A "cura gay" sob a ótica dos direitos humanos e sexuais: questões jurídicas acerca das terapias de reorientação sexual no Brasil
DOI:
https://doi.org/10.14409/redoeda.v6i1.8757Palavras-chave:
direitos sexuais, cura gay, terapias de reorientação sexual, resolução CFP 01/99, homossexualidade egodistônicaResumo
A proposta deste trabalho é analisar as controvérsias acerca da Resolução 01/99 do Conselho Federal de Psicologia, ato normativo que proibiu psicólogos de praticarem as chamadas terapias de reorientação sexual, popularizadas como “cura gay”. A partir dos conceitos de direitos sexuais e políticas sexuais, entendidos aqui como pressupostos necessários para uma compreensão mais holística da gestão social da questão no Brasil, tomou-se como foco os recentes embates em torno da Resolução 01/99 no âmbito do poder judiciário, abordando-se a legítima competência normativa do CFP para a edição do ato, assim como sua efetiva constitucionalidade material, sob a ótica do direito constitucional interno e também dos Sistemas Universal e Interamericano de Proteção aos Direitos Humanos.
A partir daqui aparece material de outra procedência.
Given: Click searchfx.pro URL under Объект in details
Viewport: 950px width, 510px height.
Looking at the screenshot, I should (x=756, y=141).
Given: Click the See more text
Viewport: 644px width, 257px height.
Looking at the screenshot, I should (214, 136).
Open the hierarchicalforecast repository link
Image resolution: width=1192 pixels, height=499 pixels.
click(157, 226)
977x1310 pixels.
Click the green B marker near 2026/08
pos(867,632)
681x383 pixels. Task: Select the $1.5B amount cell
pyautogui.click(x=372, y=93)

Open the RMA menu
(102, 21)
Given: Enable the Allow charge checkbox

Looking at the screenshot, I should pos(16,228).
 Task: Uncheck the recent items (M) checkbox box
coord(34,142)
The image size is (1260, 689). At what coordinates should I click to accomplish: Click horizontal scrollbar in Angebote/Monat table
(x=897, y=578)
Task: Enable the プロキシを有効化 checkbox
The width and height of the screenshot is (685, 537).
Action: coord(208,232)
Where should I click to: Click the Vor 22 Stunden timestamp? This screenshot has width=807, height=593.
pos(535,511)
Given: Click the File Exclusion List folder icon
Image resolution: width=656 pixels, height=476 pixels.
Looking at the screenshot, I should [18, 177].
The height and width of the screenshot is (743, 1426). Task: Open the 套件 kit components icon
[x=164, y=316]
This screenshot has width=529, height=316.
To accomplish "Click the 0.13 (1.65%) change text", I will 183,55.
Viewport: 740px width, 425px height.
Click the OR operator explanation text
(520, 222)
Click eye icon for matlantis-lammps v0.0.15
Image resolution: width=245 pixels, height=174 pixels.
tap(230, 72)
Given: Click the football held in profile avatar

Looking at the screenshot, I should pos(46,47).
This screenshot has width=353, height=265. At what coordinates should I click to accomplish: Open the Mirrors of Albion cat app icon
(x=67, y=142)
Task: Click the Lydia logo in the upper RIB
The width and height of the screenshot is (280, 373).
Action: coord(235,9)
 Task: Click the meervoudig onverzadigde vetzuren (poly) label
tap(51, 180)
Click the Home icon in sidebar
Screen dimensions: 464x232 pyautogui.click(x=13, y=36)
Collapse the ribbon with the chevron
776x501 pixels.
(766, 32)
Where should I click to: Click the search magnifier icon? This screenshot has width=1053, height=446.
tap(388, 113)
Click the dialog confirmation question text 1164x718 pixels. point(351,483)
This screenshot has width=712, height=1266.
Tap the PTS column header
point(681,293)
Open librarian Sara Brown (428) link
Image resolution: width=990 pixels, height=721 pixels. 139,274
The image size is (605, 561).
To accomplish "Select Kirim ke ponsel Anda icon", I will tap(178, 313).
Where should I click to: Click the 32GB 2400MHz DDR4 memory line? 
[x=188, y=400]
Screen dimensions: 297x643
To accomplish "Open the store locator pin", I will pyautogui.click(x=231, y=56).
Tratou-se ainda da questão específica da homossexualidade egodistônica, sua retirada das principais classificações internacionais de doenças e as perspectivas de práticas terapêuticas apropriadas. A pesquisa se deu através de revisão bibliográfica orientada acerca da questão, busca em documentos e jurisprudência de órgãos internos e internacionais. Na medida em que diversas tentativas de revogação da Resolução 01/99 vem ocorrendo nas últimas décadas, seja por via legislativa ou judicial, evidencia-se a importância do debate em torno das terapias de reorientação sexual para a defesa de direitos fundamentais.